From House Plans to Dream Home!

We at The Plan Collection just received an email from one of our past customers, and with his permission, I'd like to share a little bit about his experiences. It's a success story that will show you just how enjoyable an adventure building your own home can be -- especially if you get things started off on the right foot. I'd just like to highlight a few key points that helped give this project a happy ending:

CHOOSE THE RIGHT HOUSE PLANS


Like most people, Garry had considered building a home for quite some time, but he had a few concerns:

"I had been thinking about building but wasn't sure how it would work on such a narrow lot. I went to Google and just typed 'House Plans < 25 feet wide'. Your site came up. This plan was the third unit I looked at and fell in love with it."

Garry also went on to say that,

We really liked working with The Plan Collection site for a couple of reasons. We loved all the choices. There were so many homes to choose from. We also really liked the 'Advanced Search' because we had some very special requirements and this search option helped us narrow our choices down to the plan we fell in love with.
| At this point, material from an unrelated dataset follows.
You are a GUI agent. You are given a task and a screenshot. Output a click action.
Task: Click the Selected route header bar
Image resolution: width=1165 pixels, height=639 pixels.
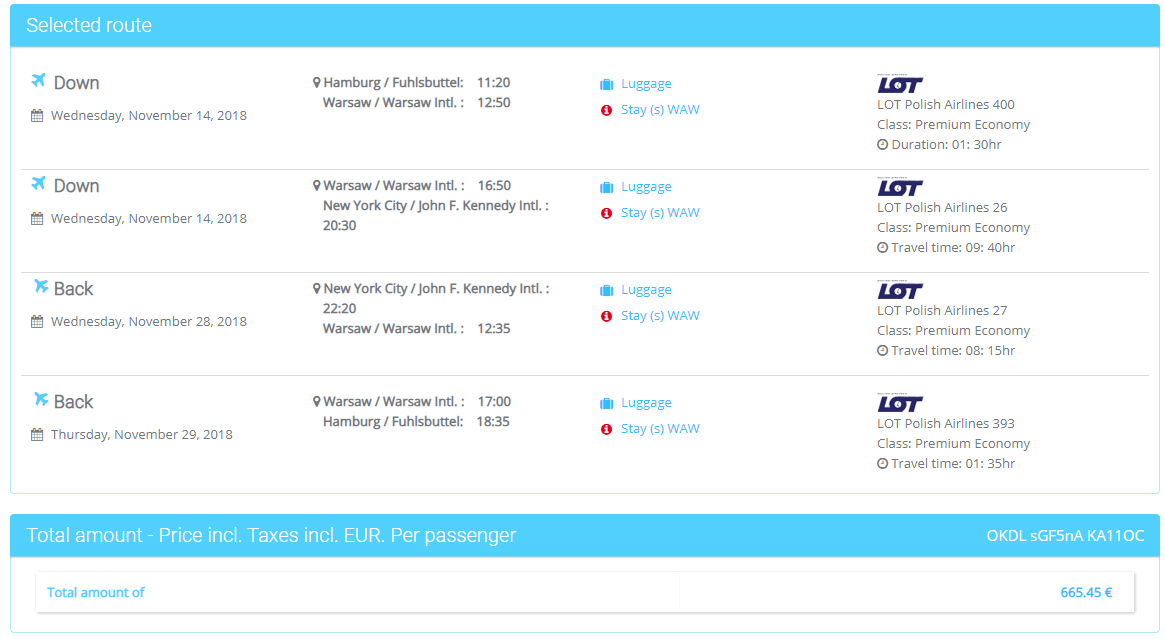tap(90, 24)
HIRE THE RIGHT PROFESSIONALS


Early on, Garry and his wife chose to hire a professional interior designer -- Annie Florin from HPF DESIGNS -- and that made all the difference. According to Garry:

House Plan Photos"We chose to work with a designer because of the many decisions that need to be made right up front that affect so many other choices further along in the process. If we had made a mistake early on, we could have easily jeopardized the look of our beautiful home in the end. We chose to seek out a professional who understood the consequences of decisions that needed to be made and what effects it would have to the overall appearance of the home. We chose to go with an independent decorator vs. the builder's 'on site' decorator because we found that the independent would make sure our interests were met, not just that of the builder's. We have heard horror stories of couples getting divorced over building a house. That is such a shame. This project was so easy with the aid of our designer. My wife and I have different taste and the designer was able to hear both of our ideas and bring things together that satisfied both of us. It was so easy we didn't even realize it was happening. I have also heard, 'I wish I would have done this or that.' I can say we have both said I wouldn't change anything. With an investment of this magnitude a designer's fee is probably the best money spent in my opinion, whatever it is."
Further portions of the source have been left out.